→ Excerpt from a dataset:
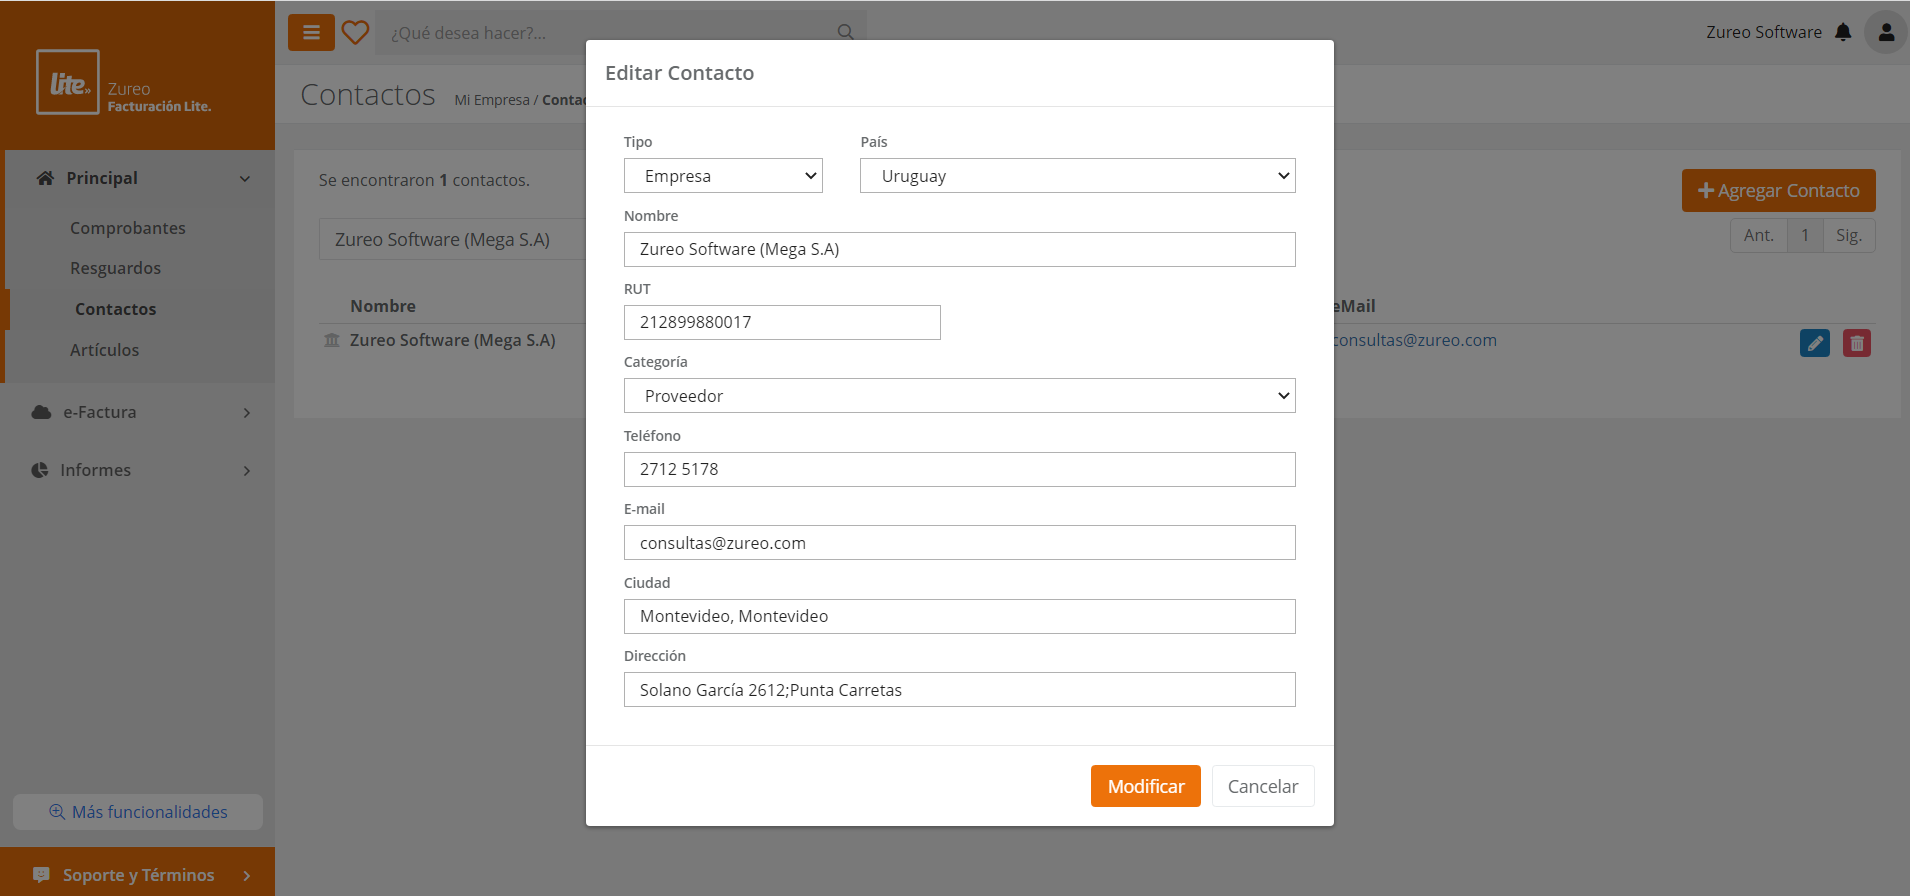This screenshot has width=1910, height=896.
Task: Click the search magnifier icon
Action: click(845, 32)
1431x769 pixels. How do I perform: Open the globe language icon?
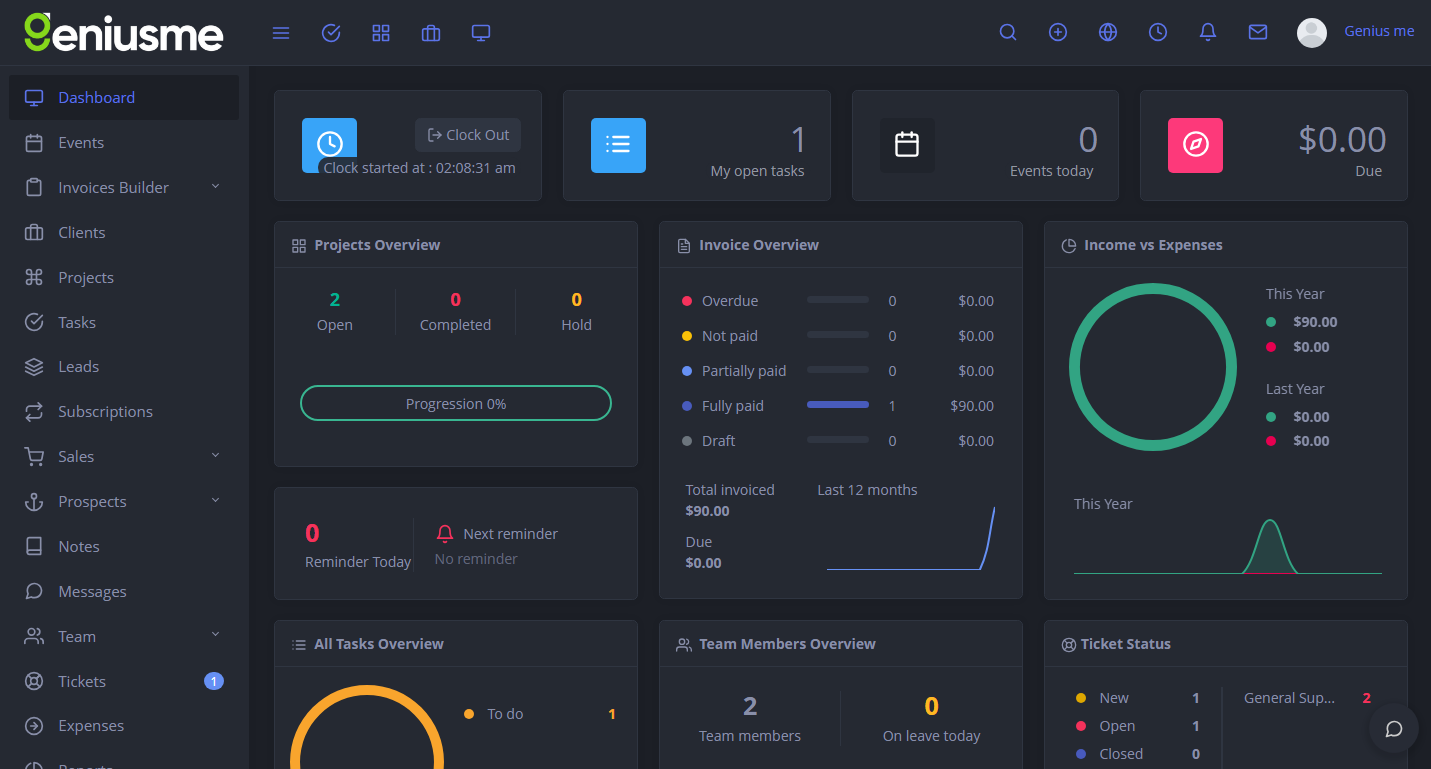1108,32
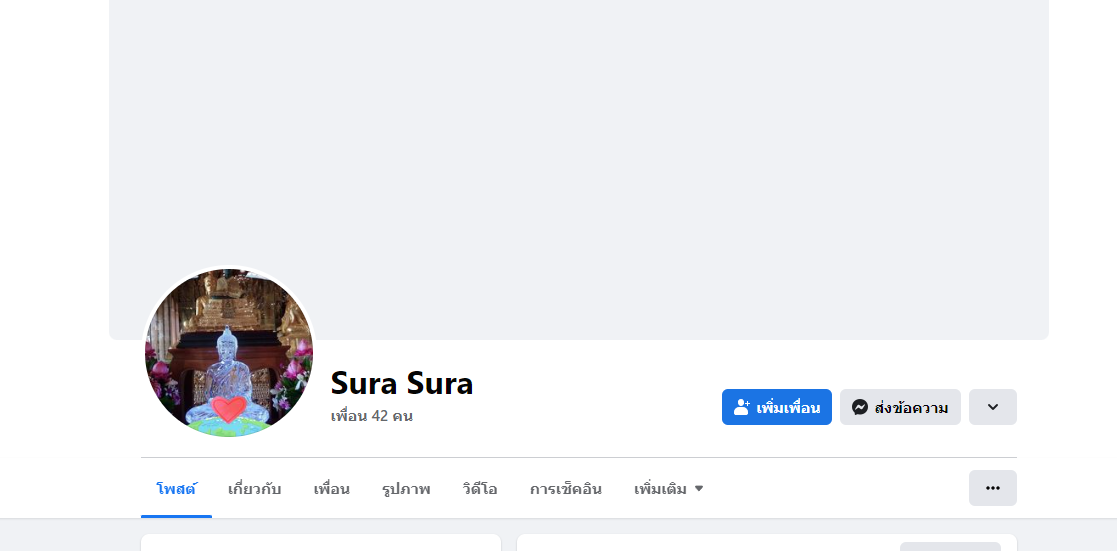Open the เกี่ยวกับ about tab
The height and width of the screenshot is (551, 1117).
pyautogui.click(x=254, y=489)
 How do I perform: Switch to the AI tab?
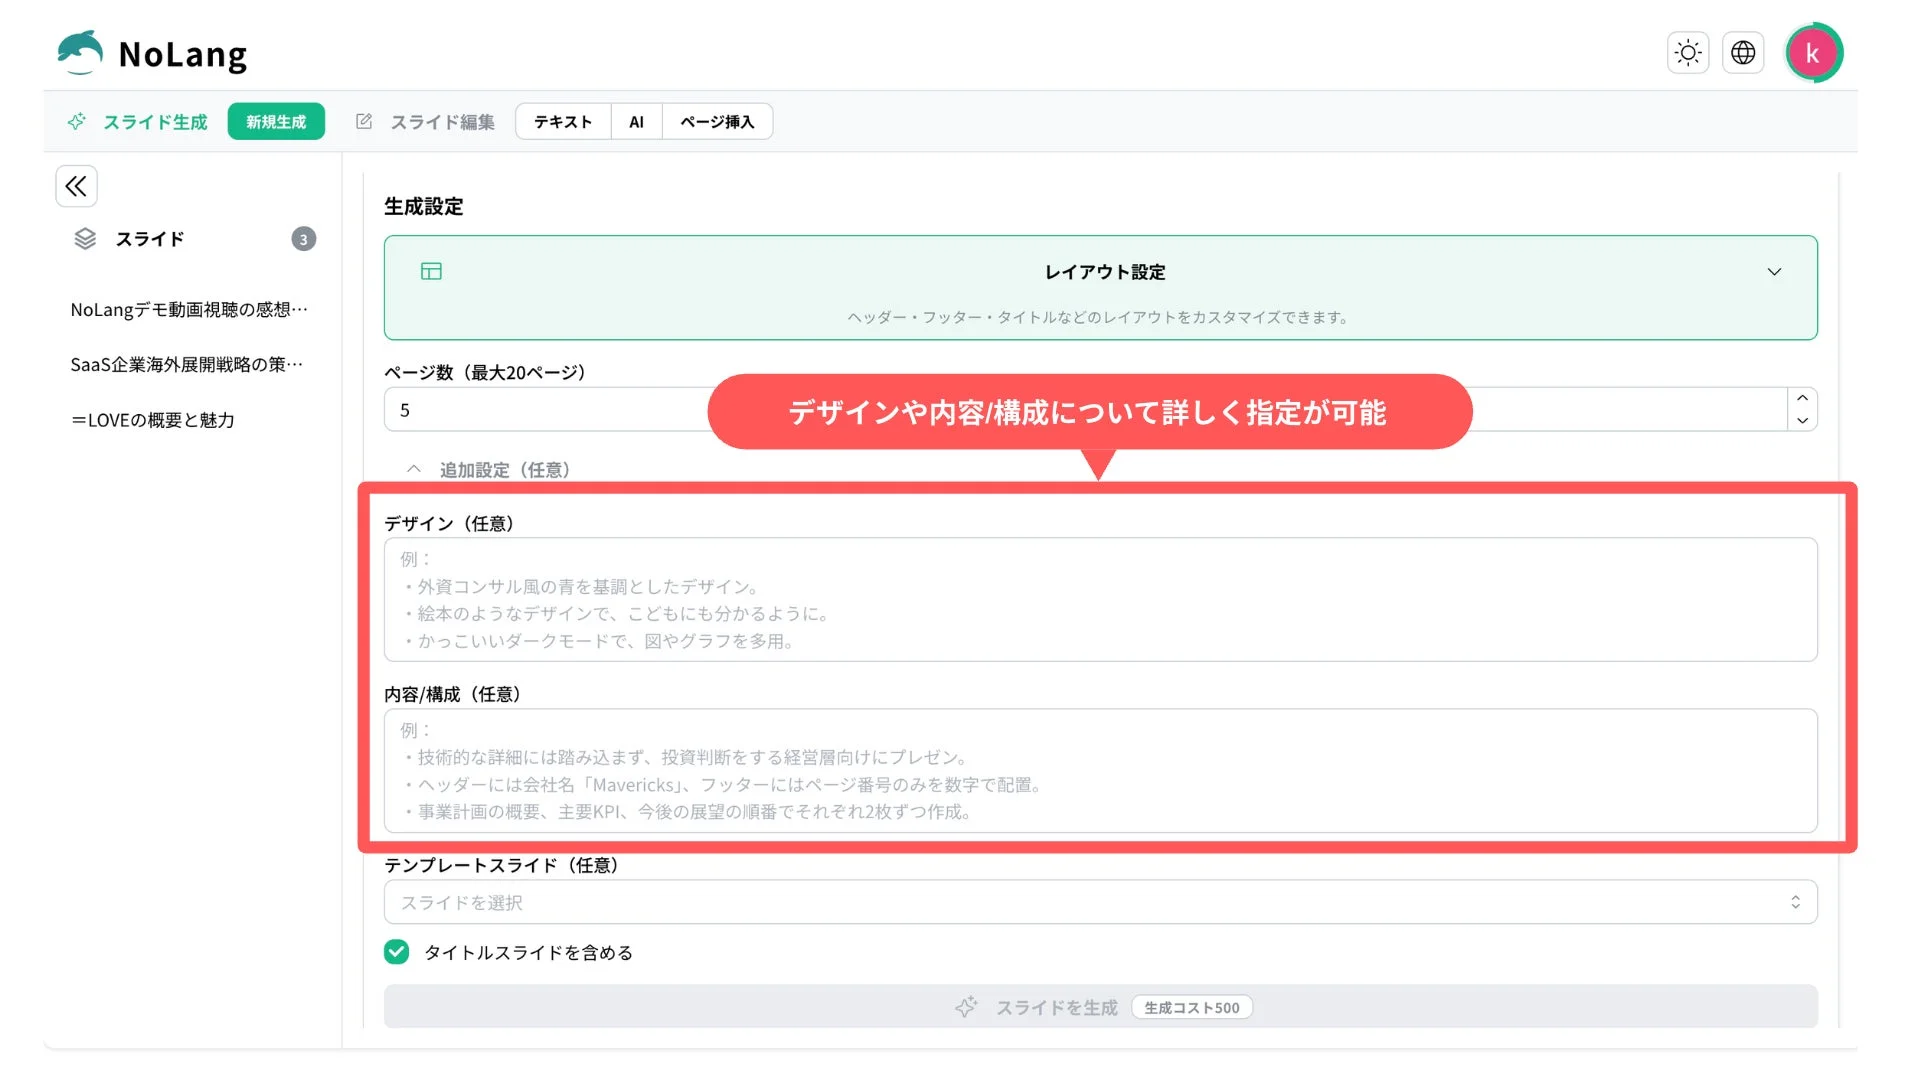click(x=636, y=121)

→ Instructions for the task: Copy out the entries verbatim, starting with the line that contains "1431x769 pixels. How" and continuing through the last line of the entries. Omit the pictures from your copy.

→ Exercise solution:
1431x769 pixels. How do I perform: Open the globe language icon?
1108,32
Open the เกี่ยวกับ about tab
The height and width of the screenshot is (551, 1117).
pyautogui.click(x=254, y=489)
 How do I perform: Switch to the AI tab?
click(x=636, y=121)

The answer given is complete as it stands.